Transcribe the part of the ruling on the defendant's objections below, starting at "Finally, defendant objects" and ending at "is not well-taken.".

> [PAGE]
---+---
Finally, defendant objects to the magistrate judge's finding "that defendant's raising 'safety issues' as its legitimate, nondiscriminatory reason for its decision . . . is pretextual." (Objection at 6 (citing F&Rs at 35).) Defendant also objected on grounds that "it is incongruous that an employer who is considering hiring an individual under Schedule A hiring authority based on that individual's disability would not take the disability into consideration . . . ." (Objection at 7.) As with defendant's other objections, this objection is not well-taken.
---+---
> [STORED RECORDS]
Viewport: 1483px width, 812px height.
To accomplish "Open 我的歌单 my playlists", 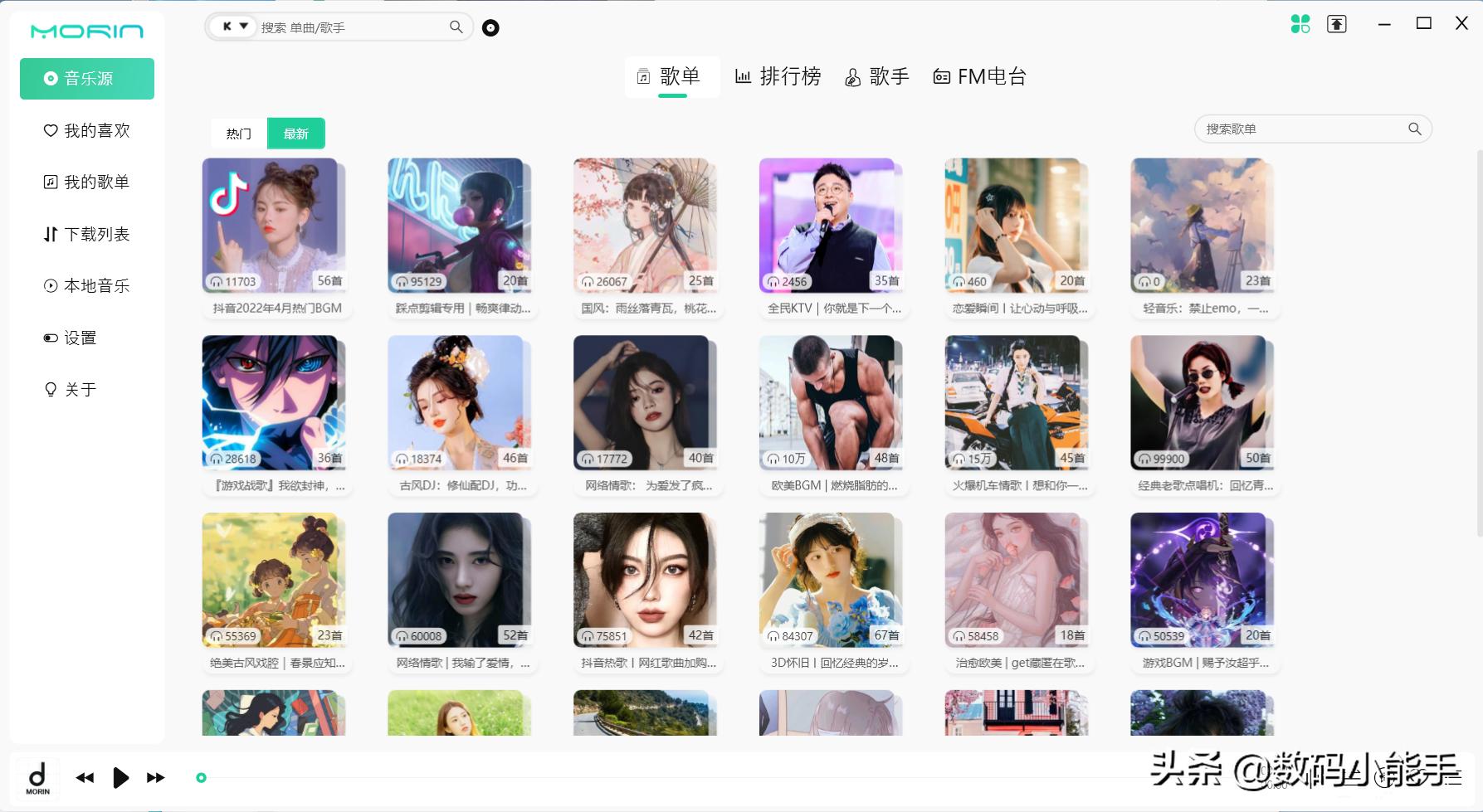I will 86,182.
---+---
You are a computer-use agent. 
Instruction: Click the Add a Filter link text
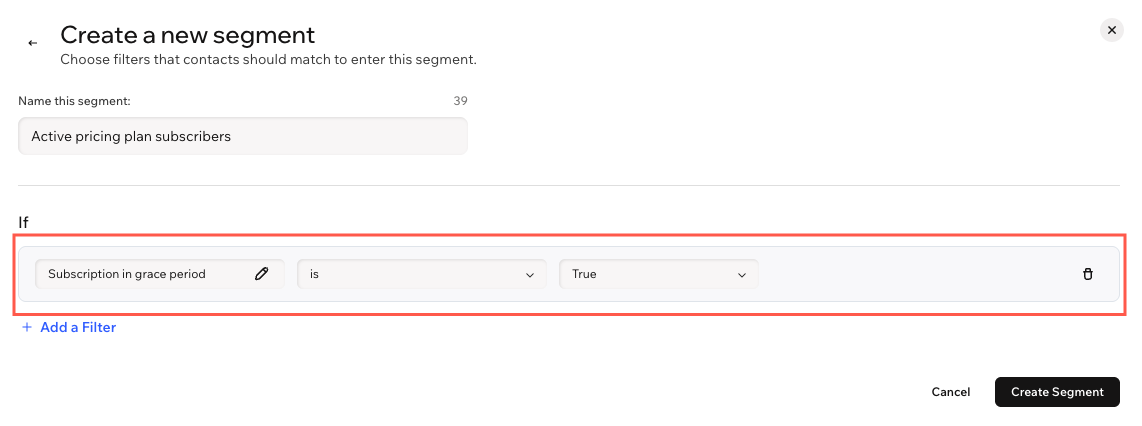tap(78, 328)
---+---
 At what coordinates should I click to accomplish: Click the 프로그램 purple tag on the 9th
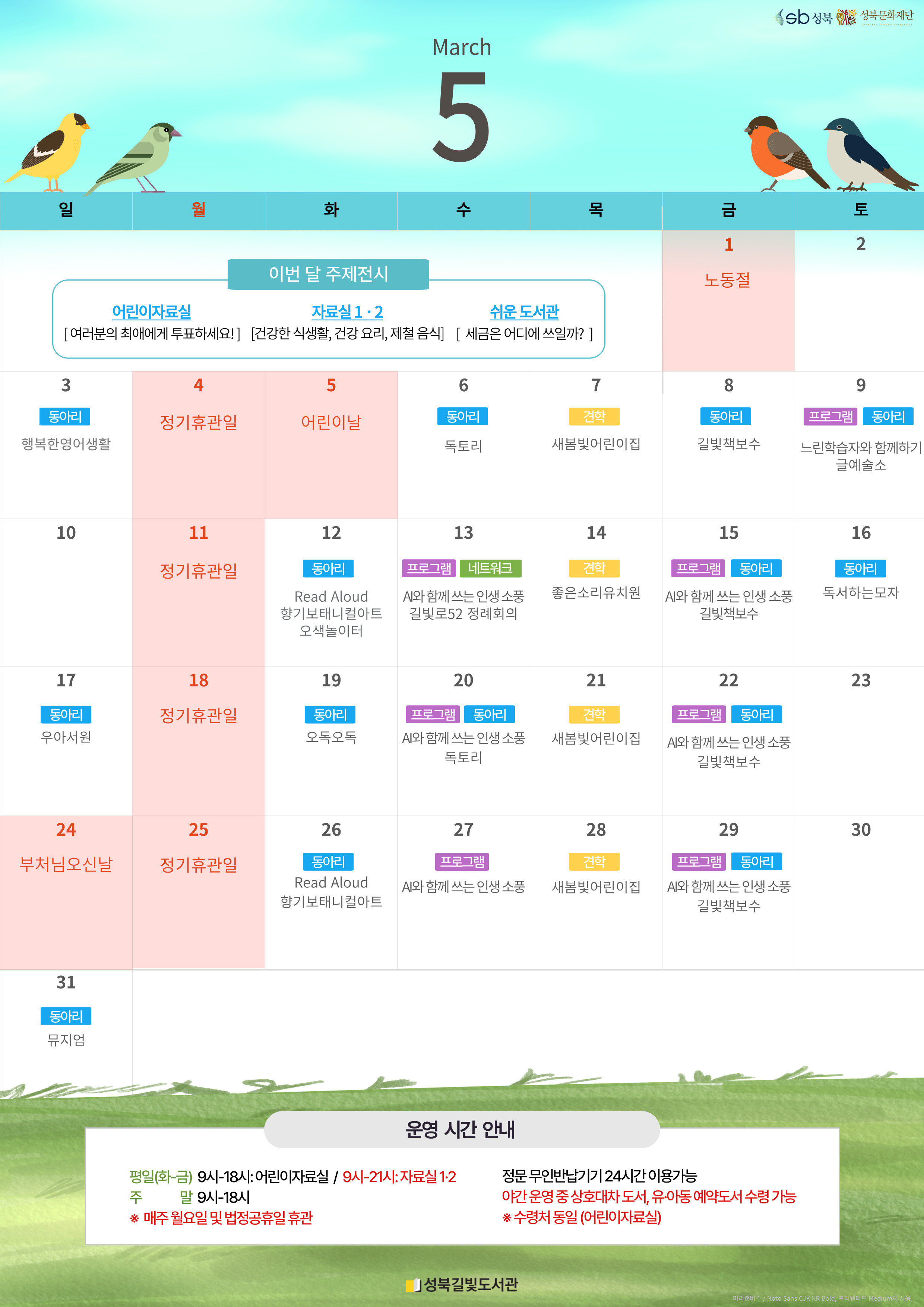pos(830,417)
---+---
> [TASK SOLUTION]
Finally, defendant objects to the magistrate judge's finding "that defendant's raising 'safety issues' as its legitimate, nondiscriminatory reason for its decision . . . is pretextual." (Objection at 6 (citing F&Rs at 35).) Defendant also objected on grounds that "it is incongruous that an employer who is considering hiring an individual under Schedule A hiring authority based on that individual's disability would not take the disability into consideration . . . ." (Objection at 7.) As with defendant's other objections, this objection is not well-taken.